コレステロール値が高いことと、心疾患や脳血管障害の発症リスクの上昇とは、相関関係にあります。しかしこれは、あくまでコホート研究によって示された相関関係であって、因果関係ではありません。すなわち、コレステロールが心疾患や脳血管障害を発症“させる”わけではありません。
心疾患や脳血管障害の発症リスクには、高血圧も関係しています。そして高血圧が起こる主な原因として、アテローム性動脈硬化があります。このアテロームに豊富にコレステロールが含まれること、血中コレステロール値が高いことと心疾患や脳血管障害の発症リスクの上昇とに相関関係があることは事実です。
では、なぜアテローム性動脈硬化が起こるのでしょう。近年分かってきたアテローム性動脈硬化の発症メカニズムとは、こういうものです。
・血管内皮細胞の糖化による慢性炎症(グルコーススパイクが原因)
・血管内皮細胞の修復のため、肝臓でのコレステロールの合成が増加
・コレステロールが炎症を起こしている血管を修復
・修復中のコレステロールが糖化&酸化(高血糖やグルコーススパイクによる)
・酸化したコレステロールにカルシウムが沈着、石灰化
・動脈が細くなる&硬化する
・末梢に血液が十分送られなくなる
・心臓の拍出量の増加
・高血圧になる
さて、この発症メカニズムの観点から考えて、コレステロールを下げるとどうなるでしょう?そう、炎症を起こしている血管の修復が滞ってしまいますね。その結果、冠動脈性心疾患や脳梗塞の発症リスクは低下しますが、血管が破たんし出血傾向が増加します。また、スタチン製剤には横紋筋融解症という副作用もあるのです。
また、高血圧になり血圧を低下させるとどうなるでしょう。脳などの重要臓器は血流量が低下すると、正常な機能が営めなくなります。長期に血圧を低下させ続けると、認知症の発症リスクが増加するのはそのためです。
コレステロール値が上昇するメカニズム、動脈硬化と高血圧発症のメカニズムが分かれば、対応法も分かります。簡単な話、グルコーススパイクを起こさないようにすることと、高血糖状態を招かないようにすることです。

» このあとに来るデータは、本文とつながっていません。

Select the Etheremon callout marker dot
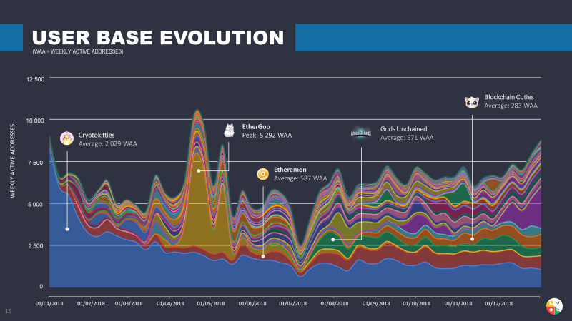 click(x=263, y=256)
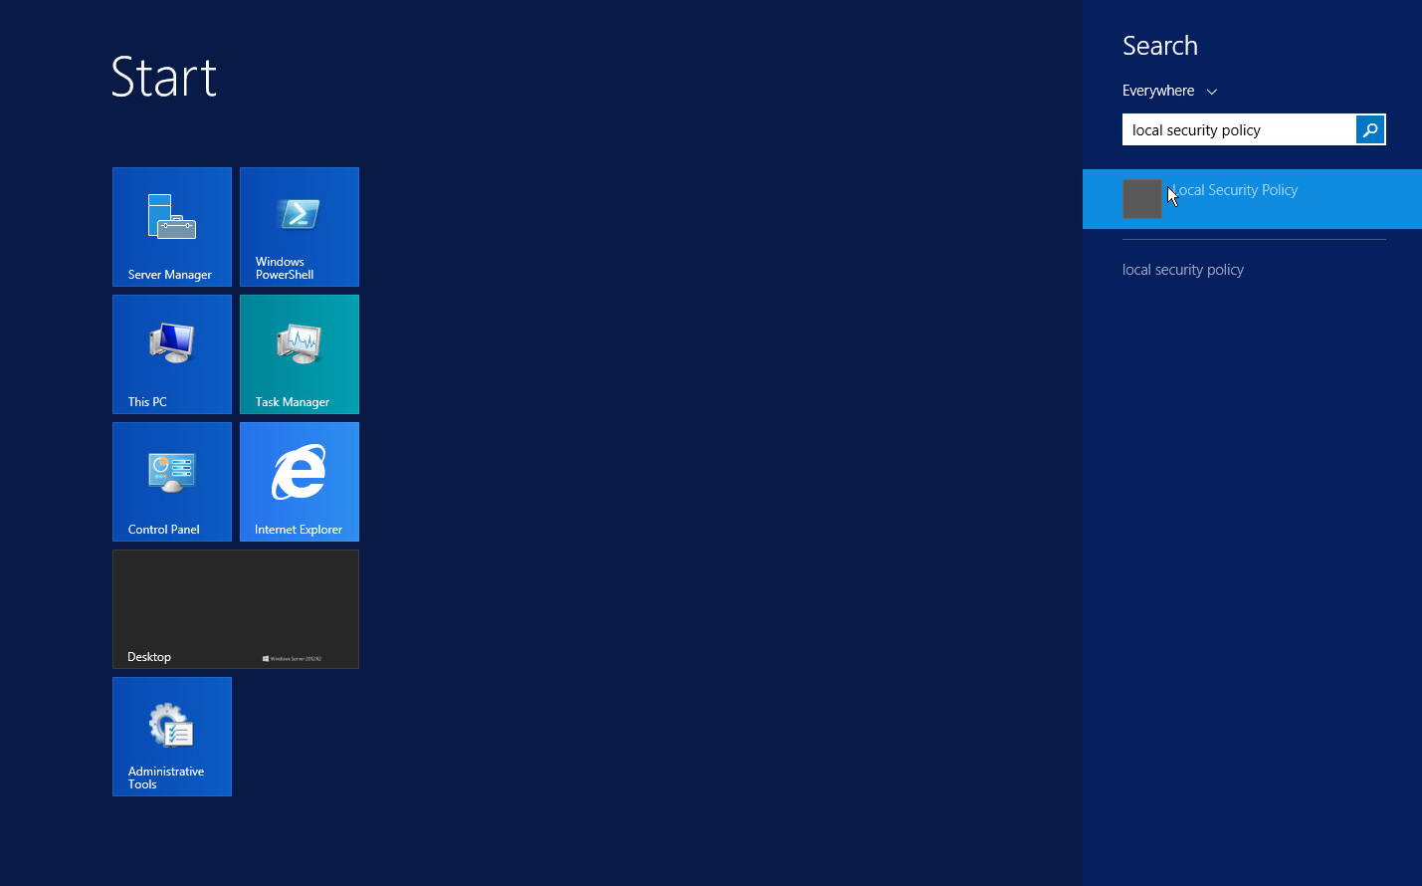Open the Administrative Tools tile
Image resolution: width=1422 pixels, height=886 pixels.
(x=172, y=737)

このためにすべき食事法は、糖質制限となります。
それを食生活自体は高糖質で甘い物を摂り続けておいて、コレステロール値が高いから薬で下げましょうなんて、なんて愚かな事でしょう。それでも製薬会社がメディアを使って大々的に宣伝したおかげで、例えばファイザー社が発売しているスタチン製剤であるリピトール(アトルバスタチン)の2010年の売上高は、なんと120億ドルにも達します。何ともボロい商売ですね。

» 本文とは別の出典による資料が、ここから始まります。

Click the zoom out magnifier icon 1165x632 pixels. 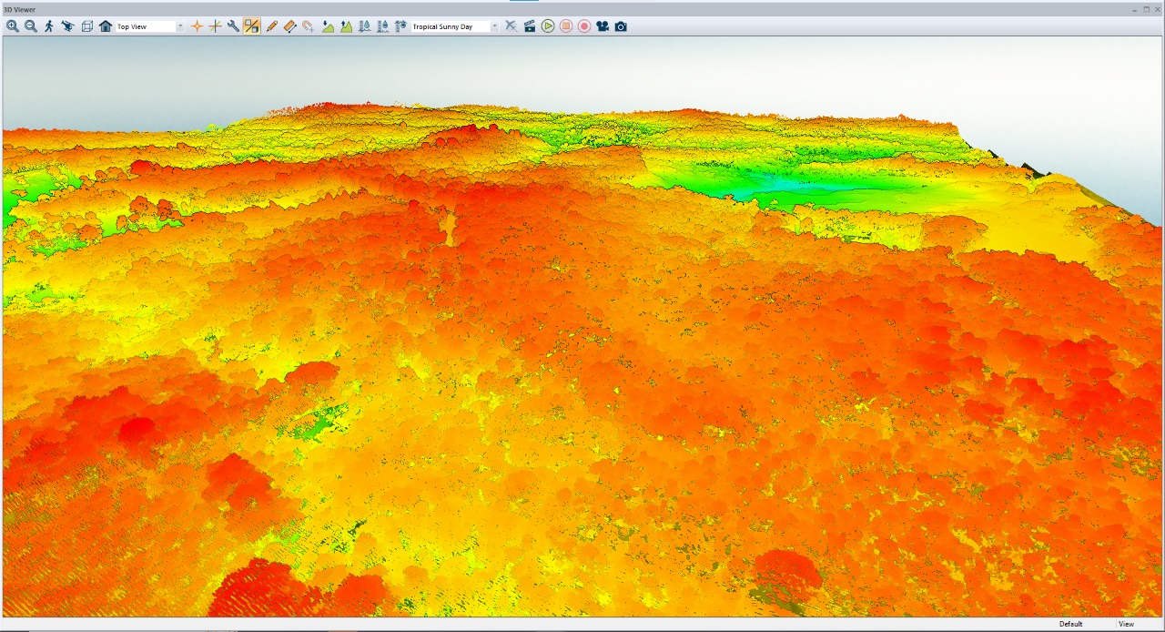(x=31, y=26)
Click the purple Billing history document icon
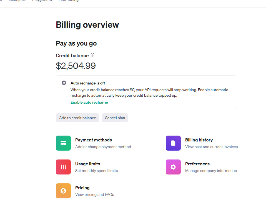Image resolution: width=266 pixels, height=212 pixels. [x=173, y=143]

そうやって無知な人間は、医者や製薬会社に金と健康を貢ぎ続けていくのです。そうそう、製薬会社によれば、人間は本来草食動物なのだから、コレステロールを食事から摂る必要は全く無いそうです。マクロビオティックだって、動物性食品はなるべく摂るなって言っているでしょ?えっ、マクロビをアメリカで流行らせたのは、製薬会社だろうって!?そんな、たまたまですよ、たまたま。